▶ [Reading text]:
Posted: **Wed Jun 07, 2023 1:06 am**

in order to run katago-v1.13.1-trt8.5-cuda11.2-windows-x64, I downloaded Lizzieyzy and copied the nvinfer.dll, nvinfer_builder_resource.dll from there. I didn't install anything else. I checked in Sabaki with different networks.
it works about twice as fast as opencl for versions v1.12.4. for v1.13 I haven't compared yet

Lizzieyzy https://github.com/yzyray/lizzieyzy/releases
2023-01-30-windows64+katago.zip ~1.8gb
https://drive.google.com/file/d/1fhad97 ... drive_link

Posted: **Wed Jun 07, 2023 2:38 am**

Thank you both! Now I have something to look for, try and benchmark. If I should install all the Nvidia stuff, I might then fetch the suitable DLLs and put them in KataGo's directory or see if setting PATH does the job.

Posted: **Wed Jun 07, 2023 4:14 pm**

v1.13 katago_tensorRT ~2.2 times faster than katago_opencl (GeForce GTX 1650, b18)

Posted: **Fri Jun 09, 2023 2:31 am**

Suppose C:\katago is my directory to KataGo OpenCL, C:\baduk\katrain is my directory to KaTrain and C:\baduk is my directory of Baduk AI Megapack.

Now that I could run KataGo OpenCL, CUDA and TensorRT each in its directory as

katago benchmark

on the command line, I want to start with KataGo OpenCL in KaTrain in Windows. In C:\katago I run

katago.exe genconfig -model b18.bin.gz -output gtp_custom.cfg

and answer the questions as follows:

KataGo creates gtp_custom.cfg:

Code: Select all

# Config for KataGo C++ GTP engine, i.e. "./katago.exe gtp"

# In this config, when a parameter is given as a commented out value,
# that value also is the default value, unless described otherwise. You can
# uncomment it (remove the pound sign) and change it if you want.

# ===========================================================================
# Command-line usage
# ===========================================================================
# All of the below values may be set or overridden via command-line arguments:
#
# -override-config KEY=VALUE,KEY=VALUE,...

▶ [Problems and tasks]:
(a) Output the listing as a Markdown table with the columns Row and Line, leaving out blank lines. Begin at the first line of the listing and stop after the line that contains "center [520, 70].".
(b) Write what comes next in the forum thread about running KataGo, picking up after its last line.
The forum thread and the listing have no connection to each other.

▶ [Stored items from a collection]:

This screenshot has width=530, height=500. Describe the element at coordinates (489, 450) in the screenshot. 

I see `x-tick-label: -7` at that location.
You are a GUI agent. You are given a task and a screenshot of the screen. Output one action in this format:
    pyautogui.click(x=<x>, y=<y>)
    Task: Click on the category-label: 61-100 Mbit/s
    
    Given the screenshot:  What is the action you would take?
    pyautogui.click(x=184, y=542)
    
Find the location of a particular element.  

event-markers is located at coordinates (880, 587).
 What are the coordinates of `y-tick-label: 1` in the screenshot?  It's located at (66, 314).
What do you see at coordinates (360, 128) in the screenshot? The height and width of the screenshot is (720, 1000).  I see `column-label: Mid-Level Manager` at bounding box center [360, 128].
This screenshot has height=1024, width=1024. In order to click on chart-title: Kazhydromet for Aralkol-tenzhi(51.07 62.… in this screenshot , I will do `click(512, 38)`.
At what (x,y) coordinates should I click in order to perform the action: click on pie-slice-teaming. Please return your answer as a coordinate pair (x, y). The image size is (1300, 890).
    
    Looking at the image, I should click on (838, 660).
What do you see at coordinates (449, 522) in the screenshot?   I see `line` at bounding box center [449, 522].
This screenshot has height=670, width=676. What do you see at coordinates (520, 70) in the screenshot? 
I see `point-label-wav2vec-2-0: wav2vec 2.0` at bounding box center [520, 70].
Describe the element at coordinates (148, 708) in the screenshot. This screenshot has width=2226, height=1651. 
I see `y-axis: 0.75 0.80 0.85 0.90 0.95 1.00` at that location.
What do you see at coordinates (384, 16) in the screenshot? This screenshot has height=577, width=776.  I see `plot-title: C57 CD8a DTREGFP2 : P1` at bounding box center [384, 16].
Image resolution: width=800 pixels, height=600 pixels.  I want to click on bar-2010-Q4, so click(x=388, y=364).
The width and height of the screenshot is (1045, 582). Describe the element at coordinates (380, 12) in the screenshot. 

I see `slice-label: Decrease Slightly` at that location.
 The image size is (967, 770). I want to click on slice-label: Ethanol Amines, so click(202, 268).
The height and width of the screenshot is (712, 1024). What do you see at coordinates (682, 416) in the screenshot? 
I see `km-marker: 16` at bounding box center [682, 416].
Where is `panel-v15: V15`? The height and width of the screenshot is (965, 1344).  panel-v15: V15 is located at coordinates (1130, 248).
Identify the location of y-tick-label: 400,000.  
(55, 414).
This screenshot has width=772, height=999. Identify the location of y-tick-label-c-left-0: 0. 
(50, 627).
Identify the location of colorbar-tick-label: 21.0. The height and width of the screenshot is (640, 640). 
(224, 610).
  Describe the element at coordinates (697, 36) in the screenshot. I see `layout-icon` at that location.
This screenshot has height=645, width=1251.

▶ [Answers for the tasks]:
(a)
| Row | Line |
|---|---|
| 1 | This screenshot has width=530, height=500. Describe the element at coordinates (489, 450) in the screenshot.  |
| 2 | I see `x-tick-label: -7` at that location. |
| 3 | You are a GUI agent. You are given a task and a screenshot of the screen. Output one action in this format: |
| 4 |     pyautogui.click(x=<x>, y=<y>) |
| 5 |     Task: Click on the category-label: 61-100 Mbit/s |
| 6 |     Given the screenshot:  What is the action you would take? |
| 7 |     pyautogui.click(x=184, y=542) |
| 8 | Find the location of a particular element.   |
| 9 | event-markers is located at coordinates (880, 587). |
| 10 |  What are the coordinates of `y-tick-label: 1` in the screenshot?  It's located at (66, 314). |
| 11 | What do you see at coordinates (360, 128) in the screenshot? The height and width of the screenshot is (720, 1000).  I see `column-label: Mid-Level Manager` at bounding box center [360, 128]. |
| 12 | This screenshot has height=1024, width=1024. In order to click on chart-title: Kazhydromet for Aralkol-tenzhi(51.07 62.… in this screenshot , I will do `click(512, 38)`. |
| 13 | At what (x,y) coordinates should I click in order to perform the action: click on pie-slice-teaming. Please return your answer as a coordinate pair (x, y). The image size is (1300, 890). |
| 14 |     Looking at the image, I should click on (838, 660). |
| 15 | What do you see at coordinates (449, 522) in the screenshot?   I see `line` at bounding box center [449, 522]. |
| 16 | This screenshot has height=670, width=676. What do you see at coordinates (520, 70) in the screenshot?  |
| 17 | I see `point-label-wav2vec-2-0: wav2vec 2.0` at bounding box center [520, 70]. |

(b)
# ===========================================================================
# Logs and files
# ===========================================================================
# This section defines where and what logging information is produced.

# Each run of KataGo will log to a separate file in this dir.
# This is the default.
logDir = gtp_logs
# Uncomment and specify this instead of logDir to write separate dated subdirs
# logDirDated = gtp_logs
# Uncomment and specify this instead of logDir to log to only a single file
# logFile = gtp.log

# Logging options
logAllGTPCommunication = true
logSearchInfo = true
logToStderr = false

# KataGo will display some info to stderr on GTP startup
# Uncomment the next line and set it to false to suppress that and remain silent
# startupPrintMessageToStderr = true

# Write information to stderr, for use in things like malkovich chat to OGS.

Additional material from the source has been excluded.